Brisbane tech company Clipchamp has been bought out by Microsoft, highlighting the spectacular growth in the city’s tech sector.

 

Sep 08, 2021, updated Sep 08, 2021
Clipchamp founder Alexander Dreiling

Clipchamp founder Alexander Dreiling

The deal comes just weeks after Go1 became the state’s first tech unicorn (valued at $1 billion or more). 

While no dollar figures have been announced, the acquisition follows an announcement by Clipchamp in July that it had 17 million registered users on its platform and was providing a service to more than 390,000 companies. It has also received about $14 million in external funding in 2020 as it launched a push into the US markets.

Clipchamp, which has an in-browser video editing platform and has Steve Baxter on its board, only recently said it was in the middle of a boom.

Baxter described Clipchamp as “the Canva for video”. The company also had blue chip clients like Dell, Google and Deloitte.

“Clipchamp has had explosive growth, nearly tripling our team in the past year. We are acquiring two times more users on average than we did at the same time a year ago while also doubling the usage rate, meaning more users are creating video content than ever before,” chief executive Alexander Dreiling said.

For the first half of 2021, Clipchamp reported a 186 percent year-over-year increase in its exports.

And earlier this year, Clipchamp launched its own Windows app.

In a blog, Dreiling said the reason the company had accepted the Microsoft deal was because “founders go through different stages from incorporating a business, to hiring the first employees, raising several rounds of funding and eventually they will try to exit through an acquisition or going public. 

“And while an exit event is the end of a startup journey, it is also the beginning of a new journey.

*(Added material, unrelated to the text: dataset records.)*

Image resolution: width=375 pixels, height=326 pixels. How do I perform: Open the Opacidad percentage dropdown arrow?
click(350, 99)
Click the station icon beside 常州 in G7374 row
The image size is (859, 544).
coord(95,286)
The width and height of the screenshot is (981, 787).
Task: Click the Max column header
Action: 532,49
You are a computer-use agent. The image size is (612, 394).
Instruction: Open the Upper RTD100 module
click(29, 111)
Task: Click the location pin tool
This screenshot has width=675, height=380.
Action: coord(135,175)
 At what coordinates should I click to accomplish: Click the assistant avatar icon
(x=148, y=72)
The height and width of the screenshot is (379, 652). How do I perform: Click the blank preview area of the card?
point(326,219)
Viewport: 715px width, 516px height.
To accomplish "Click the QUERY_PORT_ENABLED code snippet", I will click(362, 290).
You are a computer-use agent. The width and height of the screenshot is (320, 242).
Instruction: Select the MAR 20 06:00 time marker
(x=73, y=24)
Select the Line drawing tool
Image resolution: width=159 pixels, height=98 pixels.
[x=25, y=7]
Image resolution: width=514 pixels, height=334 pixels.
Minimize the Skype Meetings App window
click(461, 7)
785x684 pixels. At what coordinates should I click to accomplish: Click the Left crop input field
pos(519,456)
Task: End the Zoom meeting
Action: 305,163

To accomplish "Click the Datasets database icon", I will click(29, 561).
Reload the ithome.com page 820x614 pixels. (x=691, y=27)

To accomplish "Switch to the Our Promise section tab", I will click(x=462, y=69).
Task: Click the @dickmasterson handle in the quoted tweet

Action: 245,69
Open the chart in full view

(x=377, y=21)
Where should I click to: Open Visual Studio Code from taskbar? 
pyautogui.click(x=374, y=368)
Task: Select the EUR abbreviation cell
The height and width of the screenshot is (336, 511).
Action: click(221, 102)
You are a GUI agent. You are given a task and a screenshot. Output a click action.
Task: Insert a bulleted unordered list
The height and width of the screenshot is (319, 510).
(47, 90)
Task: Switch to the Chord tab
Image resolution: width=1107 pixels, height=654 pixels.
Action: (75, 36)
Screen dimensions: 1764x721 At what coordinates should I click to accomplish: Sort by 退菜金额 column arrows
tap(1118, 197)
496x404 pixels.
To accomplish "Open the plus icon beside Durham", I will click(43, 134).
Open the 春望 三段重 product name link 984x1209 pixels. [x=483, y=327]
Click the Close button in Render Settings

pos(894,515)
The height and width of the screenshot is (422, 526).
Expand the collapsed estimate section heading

In our case that will be a journey under a Microsoft umbrella.

“Few companies in tech have the legacy and reach that Microsoft has. We all grew up with iconic Microsoft products and have been using them ever since. 

“Becoming part of Microsoft allows us to become part of a future legacy. Under no other scenario could our future look more exciting than what’s ahead of us now. 

“At Clipchamp we have always said that we’re not suffering from a lack of opportunity, there absolutely is an abundance of opportunity in video. We just need to figure out how to seize it. 

“Inside Microsoft we can approach seizing our opportunity in entirely new ways.

“There are so many people who have helped us on our journey: investors that invested in us when no one else would, employees that joined us when no one else knew us, journalists that wrote about us when no one else thought we were worth a story and partners in life that never stopped believing in us even when things got tough. 

“They say that a startup journey is like a rollercoaster, the high points feel so much better than elsewhere, and the low points feel so much worse. 

Corporate vice president for the Office Media Group at Microsoft Chris Pratley said he was ”bubbling over with excitement that Clipchamp will be joining Microsoft. 

“The Clipchamp team is a creative powerhouse dedicated to quality and great customer outcomes, and we welcome them wholeheartedly as kindred spirits. We will be doing incredible things together—more to come on that later.

“As a web app that uses the full power of your PC, Clipchamp is a natural fit to extend the cloud-powered productivity experiences in Microsoft 365 for individuals, families, schools, and businesses.’’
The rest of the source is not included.